Lev Davidovich Landau

  

 (1908 - 1968)

No dia 7 de janeiro de 1962, chegou ao hospital de Moscou uma vítima de um desastre automobilístico. Ela perdera bastante sangue, sofrera onze fraturas e dezessete lesões graves no coração, pulmões, cérebro, rins e sistema nervoso central. Parecia haver pouca esperança, mas os melhores médicos da União Soviética se empenharam em salvar o que lhe restava de vida.

Durante vários dias, Lev Landau, na época um dos maiores físicos teóricos do mundo, permaneceu em estado de coma, e remia-se que não tivesse possibilidade de recobrar suas faculdades mentais. A notícia logo se espalhou, e a consternação invadiu os círculos científicos de todo o mundo; cartas e telegramas chegavam a Moscou às centenas, pedindo informações e manifestando desejos de restabelecimento do acidentado.

Além de o estado geral ser muito ruim, seu organismo não respondia ao tratamento dos antibióticos aplicados que ele estava habituado a tomar. Assim, foi preciso buscar medicamentos no exterior: um avião britânico especialmente fretado transportou a Copenhague um novo tipo de antibiótico, que podia combater a infecção que se alastrava; de lá, o remédio foi levado a Moscou. Mas outros problemas dificultavam o restabelecimento do paciente: o número de fraturas era muito grande, e qualquer tentativa de colocar os ossos na posição correta poderia piorar as coisas. Os médicos, então, deixaram que os ossos se soldassem nas posições em que estavam, com o intuito de, mais tarde, corrigir a situação.

**Tarefa:** Reescreva o trecho do texto sobre Lev Landau que vai de "Lev Davidovich Landau" até "restava de vida.", inclusive, chamando "desastre automobilístico" de "acidente de carro". Os registros a seguir não têm nenhuma relação com o texto.

**Registros do conjunto:**
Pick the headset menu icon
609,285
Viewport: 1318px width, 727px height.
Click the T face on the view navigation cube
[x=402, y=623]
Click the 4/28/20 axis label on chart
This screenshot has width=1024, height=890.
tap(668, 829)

...

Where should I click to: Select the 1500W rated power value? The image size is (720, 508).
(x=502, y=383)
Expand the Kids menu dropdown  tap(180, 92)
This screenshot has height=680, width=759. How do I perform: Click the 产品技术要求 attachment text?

**Sua solução:**
Lev Davidovich Landau

  

 (1908 - 1968)

No dia 7 de janeiro de 1962, chegou ao hospital de Moscou uma vítima de um acidente de carro. Ela perdera bastante sangue, sofrera onze fraturas e dezessete lesões graves no coração, pulmões, cérebro, rins e sistema nervoso central. Parecia haver pouca esperança, mas os melhores médicos da União Soviética se empenharam em salvar o que lhe restava de vida.